**Exercise goal**
Among the entries below, find every line that has "computer" and pull it out.

Saved data entries:
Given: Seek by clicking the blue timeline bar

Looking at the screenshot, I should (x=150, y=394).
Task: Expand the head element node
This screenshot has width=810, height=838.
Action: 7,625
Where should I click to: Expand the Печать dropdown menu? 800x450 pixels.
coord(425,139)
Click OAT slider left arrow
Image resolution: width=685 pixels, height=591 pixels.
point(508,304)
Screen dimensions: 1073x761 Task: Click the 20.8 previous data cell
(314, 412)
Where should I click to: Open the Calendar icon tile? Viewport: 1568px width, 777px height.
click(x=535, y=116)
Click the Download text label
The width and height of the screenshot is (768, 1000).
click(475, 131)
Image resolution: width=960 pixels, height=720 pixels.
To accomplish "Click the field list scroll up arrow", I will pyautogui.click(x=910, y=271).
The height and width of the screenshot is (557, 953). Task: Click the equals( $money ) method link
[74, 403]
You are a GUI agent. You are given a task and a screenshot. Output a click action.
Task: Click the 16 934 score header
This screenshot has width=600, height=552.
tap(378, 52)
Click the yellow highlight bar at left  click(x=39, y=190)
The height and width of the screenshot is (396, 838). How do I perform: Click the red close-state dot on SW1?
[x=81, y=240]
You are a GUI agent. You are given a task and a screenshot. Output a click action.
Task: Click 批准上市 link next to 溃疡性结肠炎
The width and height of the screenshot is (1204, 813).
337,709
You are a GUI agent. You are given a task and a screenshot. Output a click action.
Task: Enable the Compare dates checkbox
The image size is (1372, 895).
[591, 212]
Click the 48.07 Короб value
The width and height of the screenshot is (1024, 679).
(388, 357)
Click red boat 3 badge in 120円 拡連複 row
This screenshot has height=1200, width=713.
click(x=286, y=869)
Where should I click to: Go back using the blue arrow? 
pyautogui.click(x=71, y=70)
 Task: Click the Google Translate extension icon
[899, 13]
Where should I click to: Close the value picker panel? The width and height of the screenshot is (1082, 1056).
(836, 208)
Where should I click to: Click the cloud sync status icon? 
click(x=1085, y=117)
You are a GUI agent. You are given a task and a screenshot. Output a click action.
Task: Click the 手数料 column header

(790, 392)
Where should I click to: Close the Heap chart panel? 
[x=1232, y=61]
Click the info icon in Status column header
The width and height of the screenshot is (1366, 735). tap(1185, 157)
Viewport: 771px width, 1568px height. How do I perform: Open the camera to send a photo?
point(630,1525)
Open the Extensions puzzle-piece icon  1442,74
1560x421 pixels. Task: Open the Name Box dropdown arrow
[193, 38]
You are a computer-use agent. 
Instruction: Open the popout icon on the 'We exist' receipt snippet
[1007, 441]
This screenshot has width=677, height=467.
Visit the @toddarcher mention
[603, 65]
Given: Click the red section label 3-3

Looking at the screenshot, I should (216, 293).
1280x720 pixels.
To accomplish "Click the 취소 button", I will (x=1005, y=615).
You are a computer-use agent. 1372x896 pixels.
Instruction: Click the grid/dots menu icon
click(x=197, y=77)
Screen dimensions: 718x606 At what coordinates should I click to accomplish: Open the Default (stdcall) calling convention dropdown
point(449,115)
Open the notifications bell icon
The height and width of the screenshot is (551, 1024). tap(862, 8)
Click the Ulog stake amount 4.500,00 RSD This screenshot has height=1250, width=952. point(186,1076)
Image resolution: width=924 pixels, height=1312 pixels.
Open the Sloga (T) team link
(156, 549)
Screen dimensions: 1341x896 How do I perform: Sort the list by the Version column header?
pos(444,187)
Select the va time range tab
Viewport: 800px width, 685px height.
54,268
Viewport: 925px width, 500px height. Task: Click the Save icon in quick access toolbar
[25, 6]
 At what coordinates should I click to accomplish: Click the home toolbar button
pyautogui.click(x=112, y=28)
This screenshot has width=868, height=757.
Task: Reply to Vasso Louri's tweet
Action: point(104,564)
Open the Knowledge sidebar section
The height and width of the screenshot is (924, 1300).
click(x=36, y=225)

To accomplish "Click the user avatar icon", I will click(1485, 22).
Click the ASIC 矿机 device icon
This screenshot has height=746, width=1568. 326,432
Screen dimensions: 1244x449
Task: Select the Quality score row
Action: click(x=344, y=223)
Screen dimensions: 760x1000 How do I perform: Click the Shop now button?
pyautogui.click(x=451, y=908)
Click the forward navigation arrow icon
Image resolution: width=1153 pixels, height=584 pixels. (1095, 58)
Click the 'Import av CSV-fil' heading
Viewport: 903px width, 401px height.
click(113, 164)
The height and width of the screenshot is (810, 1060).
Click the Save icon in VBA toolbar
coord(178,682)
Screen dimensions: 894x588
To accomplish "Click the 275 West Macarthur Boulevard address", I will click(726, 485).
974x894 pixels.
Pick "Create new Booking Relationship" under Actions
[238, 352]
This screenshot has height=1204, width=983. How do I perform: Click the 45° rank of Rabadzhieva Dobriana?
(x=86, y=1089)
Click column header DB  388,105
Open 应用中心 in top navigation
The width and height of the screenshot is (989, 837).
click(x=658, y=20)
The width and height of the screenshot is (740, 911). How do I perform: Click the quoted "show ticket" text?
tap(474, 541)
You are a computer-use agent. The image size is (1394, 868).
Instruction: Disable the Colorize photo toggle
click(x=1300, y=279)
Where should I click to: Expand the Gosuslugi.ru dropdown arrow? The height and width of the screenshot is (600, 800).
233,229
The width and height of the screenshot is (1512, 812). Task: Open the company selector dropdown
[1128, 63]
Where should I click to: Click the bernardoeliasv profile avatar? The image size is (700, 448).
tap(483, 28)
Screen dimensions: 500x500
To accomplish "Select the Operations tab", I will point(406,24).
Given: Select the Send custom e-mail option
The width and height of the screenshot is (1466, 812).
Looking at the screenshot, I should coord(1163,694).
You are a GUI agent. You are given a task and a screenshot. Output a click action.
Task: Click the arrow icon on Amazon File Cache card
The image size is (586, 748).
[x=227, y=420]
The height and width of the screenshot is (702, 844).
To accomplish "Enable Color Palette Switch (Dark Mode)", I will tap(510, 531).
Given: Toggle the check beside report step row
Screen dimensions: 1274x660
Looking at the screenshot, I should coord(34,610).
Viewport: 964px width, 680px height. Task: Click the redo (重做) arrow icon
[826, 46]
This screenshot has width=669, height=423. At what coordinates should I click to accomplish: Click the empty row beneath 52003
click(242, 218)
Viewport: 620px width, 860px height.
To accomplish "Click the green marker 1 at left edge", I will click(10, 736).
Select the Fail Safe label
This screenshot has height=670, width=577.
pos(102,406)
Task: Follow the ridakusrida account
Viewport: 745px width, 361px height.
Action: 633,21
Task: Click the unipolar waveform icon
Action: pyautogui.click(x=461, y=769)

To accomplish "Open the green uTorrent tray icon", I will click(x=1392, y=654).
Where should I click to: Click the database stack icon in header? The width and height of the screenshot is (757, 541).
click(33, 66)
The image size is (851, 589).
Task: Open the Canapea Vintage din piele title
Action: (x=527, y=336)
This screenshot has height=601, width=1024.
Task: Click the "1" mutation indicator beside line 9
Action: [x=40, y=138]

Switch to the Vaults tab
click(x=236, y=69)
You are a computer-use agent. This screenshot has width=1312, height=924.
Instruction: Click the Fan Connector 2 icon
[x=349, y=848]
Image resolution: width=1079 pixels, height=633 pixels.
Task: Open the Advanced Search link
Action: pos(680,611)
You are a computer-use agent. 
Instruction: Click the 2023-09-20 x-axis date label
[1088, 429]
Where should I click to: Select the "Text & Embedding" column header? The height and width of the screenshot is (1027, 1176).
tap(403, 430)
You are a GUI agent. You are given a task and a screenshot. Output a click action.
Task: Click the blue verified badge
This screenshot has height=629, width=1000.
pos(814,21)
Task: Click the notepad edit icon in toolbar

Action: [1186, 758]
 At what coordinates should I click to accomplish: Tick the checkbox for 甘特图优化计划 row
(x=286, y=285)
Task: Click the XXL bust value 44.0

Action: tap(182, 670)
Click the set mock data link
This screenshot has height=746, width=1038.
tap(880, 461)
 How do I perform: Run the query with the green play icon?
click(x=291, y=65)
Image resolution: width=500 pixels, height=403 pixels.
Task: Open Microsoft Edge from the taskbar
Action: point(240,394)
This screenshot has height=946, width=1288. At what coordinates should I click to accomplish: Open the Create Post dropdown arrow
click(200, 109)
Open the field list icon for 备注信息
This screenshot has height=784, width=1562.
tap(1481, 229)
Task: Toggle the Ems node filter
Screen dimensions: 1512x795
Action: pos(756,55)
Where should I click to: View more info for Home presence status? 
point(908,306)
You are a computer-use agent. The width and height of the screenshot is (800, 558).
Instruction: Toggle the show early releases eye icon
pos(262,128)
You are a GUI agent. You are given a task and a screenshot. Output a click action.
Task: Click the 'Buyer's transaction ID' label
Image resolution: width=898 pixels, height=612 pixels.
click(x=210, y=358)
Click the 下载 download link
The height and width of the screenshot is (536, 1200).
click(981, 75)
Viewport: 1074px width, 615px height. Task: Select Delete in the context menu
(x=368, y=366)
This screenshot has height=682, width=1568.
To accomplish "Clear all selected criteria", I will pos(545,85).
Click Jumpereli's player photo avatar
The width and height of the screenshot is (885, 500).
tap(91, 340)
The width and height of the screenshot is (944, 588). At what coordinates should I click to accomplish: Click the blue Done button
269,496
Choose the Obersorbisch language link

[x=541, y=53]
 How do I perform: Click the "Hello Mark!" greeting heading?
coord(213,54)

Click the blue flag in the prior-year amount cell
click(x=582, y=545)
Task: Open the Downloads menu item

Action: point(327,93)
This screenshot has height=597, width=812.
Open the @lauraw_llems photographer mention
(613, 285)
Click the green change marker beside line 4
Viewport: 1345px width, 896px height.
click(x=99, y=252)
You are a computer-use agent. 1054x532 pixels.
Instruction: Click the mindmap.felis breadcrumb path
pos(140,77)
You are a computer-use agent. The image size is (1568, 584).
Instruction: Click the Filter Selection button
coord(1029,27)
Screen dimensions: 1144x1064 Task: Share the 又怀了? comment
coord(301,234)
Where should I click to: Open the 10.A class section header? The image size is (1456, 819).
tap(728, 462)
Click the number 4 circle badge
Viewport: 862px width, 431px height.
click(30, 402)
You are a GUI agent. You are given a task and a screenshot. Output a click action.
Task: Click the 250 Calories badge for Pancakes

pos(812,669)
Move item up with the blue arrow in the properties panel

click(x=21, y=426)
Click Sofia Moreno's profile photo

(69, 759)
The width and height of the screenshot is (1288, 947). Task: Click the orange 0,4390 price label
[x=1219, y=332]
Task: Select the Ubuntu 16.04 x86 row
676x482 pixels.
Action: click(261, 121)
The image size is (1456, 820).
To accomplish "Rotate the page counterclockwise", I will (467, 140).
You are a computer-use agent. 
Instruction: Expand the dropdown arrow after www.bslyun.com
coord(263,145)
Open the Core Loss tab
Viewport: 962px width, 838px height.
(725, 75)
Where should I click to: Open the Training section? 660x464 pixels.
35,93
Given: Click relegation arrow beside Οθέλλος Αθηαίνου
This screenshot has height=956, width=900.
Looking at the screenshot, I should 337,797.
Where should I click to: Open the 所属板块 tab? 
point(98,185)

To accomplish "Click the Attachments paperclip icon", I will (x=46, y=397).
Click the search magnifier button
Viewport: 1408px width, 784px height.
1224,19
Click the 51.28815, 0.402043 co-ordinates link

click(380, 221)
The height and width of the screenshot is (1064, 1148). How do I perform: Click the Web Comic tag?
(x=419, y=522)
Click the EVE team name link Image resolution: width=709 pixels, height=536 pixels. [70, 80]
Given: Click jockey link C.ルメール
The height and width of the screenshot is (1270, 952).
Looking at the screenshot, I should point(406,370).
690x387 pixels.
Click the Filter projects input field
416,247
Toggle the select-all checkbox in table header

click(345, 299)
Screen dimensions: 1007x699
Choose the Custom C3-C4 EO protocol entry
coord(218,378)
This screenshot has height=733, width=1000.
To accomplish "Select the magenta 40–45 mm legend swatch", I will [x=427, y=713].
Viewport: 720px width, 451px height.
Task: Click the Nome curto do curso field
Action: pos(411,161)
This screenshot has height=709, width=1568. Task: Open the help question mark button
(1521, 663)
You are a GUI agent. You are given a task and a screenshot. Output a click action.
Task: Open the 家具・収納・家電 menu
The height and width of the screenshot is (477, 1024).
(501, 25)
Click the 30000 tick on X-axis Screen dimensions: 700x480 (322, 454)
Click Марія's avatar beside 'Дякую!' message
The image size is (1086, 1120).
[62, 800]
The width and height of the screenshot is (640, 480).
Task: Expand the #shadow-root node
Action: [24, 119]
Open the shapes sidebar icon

**Answer to this task**
You are a computer-use agent. 
You are a computer-use agent. 1372x896 pixels.
You are a computer-use agent. The image size is (1394, 868).
You are a computer-use agent. This screenshot has width=1312, height=924.
You are a computer-use agent. 
You are a computer-use agent. The width and height of the screenshot is (800, 558).
You are a computer-use agent. 1054x532 pixels.
You are a computer-use agent. The image size is (1568, 584).
You are a computer-use agent. 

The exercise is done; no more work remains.